Sentra enhances data classification engine with LLMs to tackle data complexity and AI security
Sentra has unveiled that large language models (LLMs) are now included in its data classification engine, enabling enterprises to accurately identify and understand sensitive unstructured data such as employee contracts, source code and user generated content. With LLMs now built directly into Sentra’s data security platform and classification engine, enterprises have the technology required to proactively reduce the data attack surface.
By clearly understanding the business context of unstructured customer data, Sentra’s new approach to classification also enables enterprises to better align with compliance benchmarks, including GDPR, CCPA and HIPAA. This reinforces Sentra’s core mission of providing end-to-end data security no matter where data sits in multi-cloud environments.

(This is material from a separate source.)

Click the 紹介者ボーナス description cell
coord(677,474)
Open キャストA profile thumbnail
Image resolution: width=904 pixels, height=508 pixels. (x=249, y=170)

Multi-cloud data landscape makes it challenging for enterprises to accurately classify and build a comprehensive catalog of sensitive unstructured data with a meaningful business context. Additionally, enterprises who rush to harness the power of AI need to safeguard against unauthorized users or applications manipulating LLMs while ensuring that they can detect and respond to security risks related to training AI models.
“Sentra is committed to innovating and paving the way for strong cloud data security in order to diminish data risks,” said Yoav Regev, CEO at Sentra. “By taking a laser-focused approach to cloud data security, Sentra gives enterprises confidence when classifying large volumes of sensitive enterprise data at scale. With the addition of LLM technology, security teams can more accurately detect sensitive information, enabling them to root out data risks wherever they exist.”
With the increasing number of regulation and privacy frameworks, leveraging LLMs allows Sentra to automatically understand proprietary customer data with additional context like data sovereignty and region, how the data will be used, and how it should be protected. For example, a company can create data security policies that ensure employee agreements are only accessed by HR or that legal contracts are stored within a legal department’s SharePoint site. Ensuring the highest level of security, Sentra only scans data with LLM-based classifiers within the cloud premises of the enterprise.
Once a comprehensive data catalog is in place, Sentra’s ability to provide prioritized risk scoring takes multiple data layers into account, including data access permissions, activity, sensitivity, movement and misconfigurations. This gives enterprises greater visibility and control over their data risk management processes.
“As the world continues to explore the applications of generative AI and large language models, it is important for the cybersecurity industry to not only innovate new applications of LLMs, but integrate LLMs to enhance existing security technologies where appropriate,” said Ken Buckler, research analyst at Enterprise Management Associates. “Generative AI holds great potential to improve security risk detection and response, especially when it comes to human behavior. While it is important that we proceed with caution in this brave new AI frontier, we must do so with urgency, as cyber adversaries are also exploring generative AI’s potential applications.”
Key developments of Sentra’s classification engine include LLM-powered scanning of data asset content and analysis of metadata, like file names, schemas, and tags. Sentra empowers enterprises to train their LLMs and plug them into Sentra’s classification engine to classify proprietary data better.